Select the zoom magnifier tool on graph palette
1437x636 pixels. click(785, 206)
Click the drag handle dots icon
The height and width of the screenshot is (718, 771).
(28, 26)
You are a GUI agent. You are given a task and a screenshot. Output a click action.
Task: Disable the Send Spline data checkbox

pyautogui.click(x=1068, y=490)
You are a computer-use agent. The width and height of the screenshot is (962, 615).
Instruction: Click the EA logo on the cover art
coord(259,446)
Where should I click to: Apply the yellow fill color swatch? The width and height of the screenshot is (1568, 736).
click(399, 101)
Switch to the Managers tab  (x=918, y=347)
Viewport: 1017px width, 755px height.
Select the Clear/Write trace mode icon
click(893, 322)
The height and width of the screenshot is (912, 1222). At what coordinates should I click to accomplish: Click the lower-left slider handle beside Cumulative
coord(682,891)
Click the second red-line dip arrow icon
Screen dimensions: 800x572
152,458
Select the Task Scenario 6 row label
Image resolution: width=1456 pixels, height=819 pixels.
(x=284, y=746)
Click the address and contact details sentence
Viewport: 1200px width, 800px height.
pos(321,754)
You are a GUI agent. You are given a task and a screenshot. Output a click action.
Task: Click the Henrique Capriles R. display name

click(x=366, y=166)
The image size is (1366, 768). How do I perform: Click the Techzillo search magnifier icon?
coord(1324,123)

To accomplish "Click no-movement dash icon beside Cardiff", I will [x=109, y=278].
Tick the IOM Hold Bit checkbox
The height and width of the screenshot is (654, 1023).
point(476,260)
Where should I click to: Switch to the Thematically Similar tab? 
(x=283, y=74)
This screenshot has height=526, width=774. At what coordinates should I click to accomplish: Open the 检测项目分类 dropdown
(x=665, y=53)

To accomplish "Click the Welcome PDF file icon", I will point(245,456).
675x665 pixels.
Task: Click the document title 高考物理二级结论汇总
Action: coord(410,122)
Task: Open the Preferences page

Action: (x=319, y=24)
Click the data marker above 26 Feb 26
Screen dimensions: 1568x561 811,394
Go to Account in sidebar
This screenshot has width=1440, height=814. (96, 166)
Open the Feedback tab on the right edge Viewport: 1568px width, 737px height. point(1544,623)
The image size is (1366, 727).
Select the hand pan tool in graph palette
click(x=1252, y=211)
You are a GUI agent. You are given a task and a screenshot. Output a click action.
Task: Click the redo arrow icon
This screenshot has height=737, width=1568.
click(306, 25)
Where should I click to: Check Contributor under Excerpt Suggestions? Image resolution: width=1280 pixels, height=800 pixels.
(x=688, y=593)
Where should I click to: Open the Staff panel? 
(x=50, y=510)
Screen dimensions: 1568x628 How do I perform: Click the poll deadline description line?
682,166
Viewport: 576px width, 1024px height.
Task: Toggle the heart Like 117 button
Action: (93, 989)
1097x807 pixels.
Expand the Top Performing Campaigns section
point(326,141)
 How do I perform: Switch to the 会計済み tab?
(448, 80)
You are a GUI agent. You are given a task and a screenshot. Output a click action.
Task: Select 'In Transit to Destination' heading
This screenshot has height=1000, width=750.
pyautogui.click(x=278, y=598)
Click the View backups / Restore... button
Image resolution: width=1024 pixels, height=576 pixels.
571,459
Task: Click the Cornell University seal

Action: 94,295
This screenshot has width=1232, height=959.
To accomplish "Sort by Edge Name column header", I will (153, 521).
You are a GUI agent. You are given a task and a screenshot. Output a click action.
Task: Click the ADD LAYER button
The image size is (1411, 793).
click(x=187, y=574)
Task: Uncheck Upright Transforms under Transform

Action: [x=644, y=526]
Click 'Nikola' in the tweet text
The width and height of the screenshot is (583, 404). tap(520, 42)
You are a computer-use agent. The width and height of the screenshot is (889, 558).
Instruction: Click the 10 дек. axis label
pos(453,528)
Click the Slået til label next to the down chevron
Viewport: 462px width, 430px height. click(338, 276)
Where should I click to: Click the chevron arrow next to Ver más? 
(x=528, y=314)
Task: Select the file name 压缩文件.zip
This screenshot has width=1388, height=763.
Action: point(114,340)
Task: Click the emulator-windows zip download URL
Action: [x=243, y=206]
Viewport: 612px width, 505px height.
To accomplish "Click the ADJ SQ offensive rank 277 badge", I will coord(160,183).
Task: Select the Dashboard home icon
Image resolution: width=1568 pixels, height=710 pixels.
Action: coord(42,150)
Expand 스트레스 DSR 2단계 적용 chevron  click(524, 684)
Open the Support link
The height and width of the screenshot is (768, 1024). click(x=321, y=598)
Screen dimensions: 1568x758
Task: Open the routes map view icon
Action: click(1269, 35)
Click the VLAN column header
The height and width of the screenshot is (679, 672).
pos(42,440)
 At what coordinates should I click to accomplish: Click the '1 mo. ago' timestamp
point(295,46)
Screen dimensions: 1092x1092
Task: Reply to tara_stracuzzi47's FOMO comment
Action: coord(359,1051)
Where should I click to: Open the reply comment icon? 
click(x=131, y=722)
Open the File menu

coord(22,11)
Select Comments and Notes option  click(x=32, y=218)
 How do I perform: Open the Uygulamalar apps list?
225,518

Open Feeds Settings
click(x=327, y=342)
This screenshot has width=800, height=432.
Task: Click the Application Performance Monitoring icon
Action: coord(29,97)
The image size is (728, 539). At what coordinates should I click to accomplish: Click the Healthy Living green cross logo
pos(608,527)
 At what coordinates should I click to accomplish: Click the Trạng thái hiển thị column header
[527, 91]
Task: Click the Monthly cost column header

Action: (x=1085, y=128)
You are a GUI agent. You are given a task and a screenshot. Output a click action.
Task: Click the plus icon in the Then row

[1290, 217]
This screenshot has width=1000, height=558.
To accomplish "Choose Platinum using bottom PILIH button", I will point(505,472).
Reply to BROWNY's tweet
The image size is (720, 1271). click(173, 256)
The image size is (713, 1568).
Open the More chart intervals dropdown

Exercise details: Within the data above, the span starting at the line containing "Click the address" and ending at the line containing "Task: Select 'In" is to be retyped exactly, with no other lines.

Expected output:
Click the address and contact details sentence
Viewport: 1200px width, 800px height.
pos(321,754)
You are a GUI agent. You are given a task and a screenshot. Output a click action.
Task: Click the Henrique Capriles R. display name

click(x=366, y=166)
The image size is (1366, 768). How do I perform: Click the Techzillo search magnifier icon?
coord(1324,123)

To accomplish "Click no-movement dash icon beside Cardiff", I will [x=109, y=278].
Tick the IOM Hold Bit checkbox
The height and width of the screenshot is (654, 1023).
point(476,260)
Where should I click to: Switch to the Thematically Similar tab? 
(x=283, y=74)
This screenshot has height=526, width=774. At what coordinates should I click to accomplish: Open the 检测项目分类 dropdown
(x=665, y=53)

To accomplish "Click the Welcome PDF file icon", I will point(245,456).
675x665 pixels.
Task: Click the document title 高考物理二级结论汇总
Action: coord(410,122)
Task: Open the Preferences page

Action: (x=319, y=24)
Click the data marker above 26 Feb 26
Screen dimensions: 1568x561 811,394
Go to Account in sidebar
This screenshot has width=1440, height=814. (96, 166)
Open the Feedback tab on the right edge Viewport: 1568px width, 737px height. point(1544,623)
The image size is (1366, 727).
Select the hand pan tool in graph palette
click(x=1252, y=211)
You are a GUI agent. You are given a task and a screenshot. Output a click action.
Task: Click the redo arrow icon
This screenshot has height=737, width=1568.
click(306, 25)
Where should I click to: Check Contributor under Excerpt Suggestions? Image resolution: width=1280 pixels, height=800 pixels.
(x=688, y=593)
Where should I click to: Open the Staff panel? 
(x=50, y=510)
Screen dimensions: 1568x628 How do I perform: Click the poll deadline description line?
682,166
Viewport: 576px width, 1024px height.
Task: Toggle the heart Like 117 button
Action: (93, 989)
1097x807 pixels.
Expand the Top Performing Campaigns section
point(326,141)
 How do I perform: Switch to the 会計済み tab?
(448, 80)
You are a GUI agent. You are given a task and a screenshot. Output a click action.
Task: Select 'In Transit to Destination' heading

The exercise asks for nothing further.